Tribunas
02/06/2025
Razones para vivir
Ernesto Juliá
Dios Padre.
“Después de persuadirse de que su vida no le ofrecía ya nada digno de ser vivido, me pidió que lo autorizara a abandonar mi servicio y suicidarse. Eufrates recibió el permiso que reclamaba... El filósofo se presentó aquella noche en palacio, para mantener una conversación que en nada difería de las anteriores, y se suicidó la mañana siguiente”.
Así describe Marguerite Yourcenar el suicidio de Eufrates, filósofo al servicio de Adriano. El emperador concedió el permiso sin darle mayor importancia, y el filósofo se retiró de escena sin tragedias, sin ceremonias ni acompañamientos especiales.
“Su vida no le ofrecía ya nada digno de ser vivido”. Esta parece haber sido la razón determinante de su decisión. Sin embargo, la pregunta surge casi espontánea: ¿Quién puede hacer una afirmación semejante? Quizá percibió que el vaso de su cuerpo estaba a punto de desbordar, y pensó que sería mejor romperlo de una vez, alcanzada ya una cierta paz.
El suicidio de Eufrates me recordó una noticia leída hace algunos años: el suicidio de un matrimonio australiano.

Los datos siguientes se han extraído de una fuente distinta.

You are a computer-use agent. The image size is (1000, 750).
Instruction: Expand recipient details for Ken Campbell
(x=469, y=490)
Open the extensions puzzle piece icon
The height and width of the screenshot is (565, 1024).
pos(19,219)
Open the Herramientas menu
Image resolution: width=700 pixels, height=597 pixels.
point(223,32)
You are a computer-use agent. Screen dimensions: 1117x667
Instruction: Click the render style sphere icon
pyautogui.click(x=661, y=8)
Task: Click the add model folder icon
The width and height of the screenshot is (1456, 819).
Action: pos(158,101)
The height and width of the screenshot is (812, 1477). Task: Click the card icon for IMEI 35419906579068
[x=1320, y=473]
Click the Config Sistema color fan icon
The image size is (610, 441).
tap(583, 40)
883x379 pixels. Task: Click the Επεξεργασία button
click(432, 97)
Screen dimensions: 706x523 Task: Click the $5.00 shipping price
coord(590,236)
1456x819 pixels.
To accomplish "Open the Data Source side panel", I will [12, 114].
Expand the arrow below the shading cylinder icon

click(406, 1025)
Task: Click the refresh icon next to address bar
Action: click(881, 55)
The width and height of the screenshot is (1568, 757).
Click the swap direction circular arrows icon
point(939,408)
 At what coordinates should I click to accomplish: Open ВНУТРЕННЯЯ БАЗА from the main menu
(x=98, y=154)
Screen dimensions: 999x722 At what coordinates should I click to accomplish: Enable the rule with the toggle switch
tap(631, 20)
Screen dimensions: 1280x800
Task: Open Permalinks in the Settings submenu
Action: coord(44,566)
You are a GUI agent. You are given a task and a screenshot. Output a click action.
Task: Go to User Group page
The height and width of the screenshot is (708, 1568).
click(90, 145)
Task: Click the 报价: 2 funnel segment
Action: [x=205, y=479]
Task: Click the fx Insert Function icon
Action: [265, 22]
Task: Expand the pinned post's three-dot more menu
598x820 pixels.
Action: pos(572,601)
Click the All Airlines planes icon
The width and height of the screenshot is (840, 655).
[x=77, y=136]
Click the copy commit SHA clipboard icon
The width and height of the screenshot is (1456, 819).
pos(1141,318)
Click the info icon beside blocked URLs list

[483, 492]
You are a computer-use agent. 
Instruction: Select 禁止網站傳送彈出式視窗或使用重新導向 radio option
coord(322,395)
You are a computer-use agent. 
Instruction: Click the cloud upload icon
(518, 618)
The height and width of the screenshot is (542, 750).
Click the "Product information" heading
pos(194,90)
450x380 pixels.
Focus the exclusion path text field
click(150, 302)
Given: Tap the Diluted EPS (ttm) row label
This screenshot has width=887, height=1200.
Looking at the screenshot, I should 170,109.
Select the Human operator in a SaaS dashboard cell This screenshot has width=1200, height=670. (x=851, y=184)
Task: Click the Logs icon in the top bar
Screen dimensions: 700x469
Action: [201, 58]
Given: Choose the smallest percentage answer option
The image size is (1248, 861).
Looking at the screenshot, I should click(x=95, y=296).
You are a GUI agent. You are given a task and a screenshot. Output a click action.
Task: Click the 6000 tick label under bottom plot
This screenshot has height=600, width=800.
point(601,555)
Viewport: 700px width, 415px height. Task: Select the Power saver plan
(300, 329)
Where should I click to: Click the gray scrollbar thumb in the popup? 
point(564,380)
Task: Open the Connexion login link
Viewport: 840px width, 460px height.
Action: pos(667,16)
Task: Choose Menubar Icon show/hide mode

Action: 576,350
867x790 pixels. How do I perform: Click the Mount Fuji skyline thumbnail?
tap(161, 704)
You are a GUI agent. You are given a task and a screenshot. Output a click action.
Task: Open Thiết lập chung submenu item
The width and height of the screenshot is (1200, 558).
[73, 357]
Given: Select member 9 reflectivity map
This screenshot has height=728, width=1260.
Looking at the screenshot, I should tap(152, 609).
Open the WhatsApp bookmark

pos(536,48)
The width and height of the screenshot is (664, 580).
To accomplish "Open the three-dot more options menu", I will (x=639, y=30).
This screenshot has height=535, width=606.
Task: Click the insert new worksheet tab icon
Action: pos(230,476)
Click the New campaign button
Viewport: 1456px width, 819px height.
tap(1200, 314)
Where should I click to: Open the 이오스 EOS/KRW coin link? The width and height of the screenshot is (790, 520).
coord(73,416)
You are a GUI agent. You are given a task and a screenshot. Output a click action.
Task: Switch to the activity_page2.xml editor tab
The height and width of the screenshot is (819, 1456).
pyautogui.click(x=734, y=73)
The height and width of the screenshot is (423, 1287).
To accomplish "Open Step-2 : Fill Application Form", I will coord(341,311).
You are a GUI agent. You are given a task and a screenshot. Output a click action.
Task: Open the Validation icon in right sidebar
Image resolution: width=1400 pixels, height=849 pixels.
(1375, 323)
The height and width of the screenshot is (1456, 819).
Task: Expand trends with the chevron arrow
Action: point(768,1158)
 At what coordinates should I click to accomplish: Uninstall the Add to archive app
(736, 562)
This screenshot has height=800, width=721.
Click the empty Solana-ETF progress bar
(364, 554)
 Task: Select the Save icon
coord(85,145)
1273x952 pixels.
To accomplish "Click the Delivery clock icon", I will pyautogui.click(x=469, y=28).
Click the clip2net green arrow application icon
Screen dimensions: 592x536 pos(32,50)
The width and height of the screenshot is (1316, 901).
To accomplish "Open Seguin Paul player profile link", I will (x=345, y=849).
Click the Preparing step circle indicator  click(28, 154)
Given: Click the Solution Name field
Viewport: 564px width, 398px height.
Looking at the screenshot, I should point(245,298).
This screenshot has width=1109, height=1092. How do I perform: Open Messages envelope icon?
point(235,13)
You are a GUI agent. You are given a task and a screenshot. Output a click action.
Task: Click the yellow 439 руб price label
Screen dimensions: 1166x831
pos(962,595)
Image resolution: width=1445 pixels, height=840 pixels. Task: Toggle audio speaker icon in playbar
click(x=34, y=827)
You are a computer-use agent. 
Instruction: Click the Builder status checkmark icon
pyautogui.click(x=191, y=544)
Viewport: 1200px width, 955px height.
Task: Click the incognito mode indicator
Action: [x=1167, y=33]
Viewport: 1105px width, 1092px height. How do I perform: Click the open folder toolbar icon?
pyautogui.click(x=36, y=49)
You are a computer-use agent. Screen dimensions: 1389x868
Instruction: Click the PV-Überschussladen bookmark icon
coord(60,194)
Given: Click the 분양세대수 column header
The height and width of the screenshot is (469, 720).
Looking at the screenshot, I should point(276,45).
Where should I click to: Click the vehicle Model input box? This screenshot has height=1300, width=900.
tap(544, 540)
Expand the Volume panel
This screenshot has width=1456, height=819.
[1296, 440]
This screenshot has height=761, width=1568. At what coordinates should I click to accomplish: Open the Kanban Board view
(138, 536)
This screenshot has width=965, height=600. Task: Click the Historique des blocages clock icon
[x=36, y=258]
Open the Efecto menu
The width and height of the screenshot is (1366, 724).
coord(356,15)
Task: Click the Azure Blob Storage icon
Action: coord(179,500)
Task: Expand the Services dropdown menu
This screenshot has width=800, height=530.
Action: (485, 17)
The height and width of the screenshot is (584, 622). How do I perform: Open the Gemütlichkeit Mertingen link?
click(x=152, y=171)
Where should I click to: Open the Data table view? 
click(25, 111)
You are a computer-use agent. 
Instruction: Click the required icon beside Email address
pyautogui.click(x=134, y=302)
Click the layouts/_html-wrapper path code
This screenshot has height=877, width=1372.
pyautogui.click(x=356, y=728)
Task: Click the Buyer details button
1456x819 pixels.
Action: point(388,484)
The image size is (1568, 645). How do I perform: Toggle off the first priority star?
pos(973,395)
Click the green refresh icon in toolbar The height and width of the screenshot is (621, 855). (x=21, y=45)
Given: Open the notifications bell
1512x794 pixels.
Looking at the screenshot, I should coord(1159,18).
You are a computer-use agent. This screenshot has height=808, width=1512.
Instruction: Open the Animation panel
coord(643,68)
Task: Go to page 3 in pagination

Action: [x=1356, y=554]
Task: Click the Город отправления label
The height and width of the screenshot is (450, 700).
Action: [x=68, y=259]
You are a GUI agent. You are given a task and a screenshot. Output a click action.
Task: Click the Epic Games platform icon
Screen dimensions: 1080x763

Él tenía 78 años y ella 75. Después de descubrir una mañana de octubre que no se amaban con el candor de la primera juventud, y que no podían soportar el quererse de otra manera en el atardecer de sus vidas terrenas, decidieron suicidarse.
Y me trajo también a mi cabeza, el suicido de políticos, hombres de negocios, artistas, etc., etc., quiénes ante un fracaso aparatoso, ante una metedura de pata notable, ante un juicio inminente de opinión pública, han preferido cortarse las venas y acabar con sus vidas.
Dejando aparte los suicidios de personas enfermas, física, psíquica o mentalmente, que el Señor cubre enseguida con un manto de piedad, en su infinita misericordia, me pregunto que ha podido llevar a tantas personas a tirar por la borda sus vidas.
“Su vida no le ofrecía ya nada digno de ser vivido”. Eufrates ha podido decir esa frase, porque seguramente no tenía conciencia de haber sido creado por Dios, Creador y Padre. Y que lo había creado preparándolo para vivir con él todos los malos y buenos ratos que pudiera pasar en la tierra, y vivir eternamente con él, si Eufrates no lo abandonaba.
Mucho me temo que esa conciencia se haya perdido también en bastantes hombres y mujeres de nuestras generaciones. Y hayan reducido el horizonte de sus vidas a una simple construcción de sí mismos, un producto propio, “self-made”; que cuando deja de tener valor a los ojos de unos y de otros, no vale la pena vivirla.
En esas condiciones, el fracaso, la pérdida de imagen pública, la vergüenza ante un posible deshonor, el desprestigio o sencillamente, no alcanzar el nivel anhelado, pueden “explicar” un suicidio: una muerte banal que desea borrar una vida ya considerada inútil.
No puedo saber lo que ha pasado en las almas de quienes se suicidan en estos meses, ni estoy en condiciones de vislumbrar los últimos aleteos de su espíritu. No puedo hacer otra cosa que rezar por ellos.
Sí puedo, en cambio, reafirmar que la vida “ofrece cada mañana algo digno de ser vivido”; que el hombre no es ningún producto, y mucho menos un producto en serie; y que su vida no es nunca inútil, y que su muerte no puede ser una banalidad. Cada ser humano es insustituible y su lugar, en la armonía del universo, sólo es sugerido por el mismo Creador, que envió a su Hijo, Jesucristo, a redimir el pecado y la muerte, fruto del pecado.
Únicamente a Dios, “señor de la vida y de la muerte”, le corresponde la primera y última decisión; y sólo así la vida vale la pena ser vivida hasta la muerte.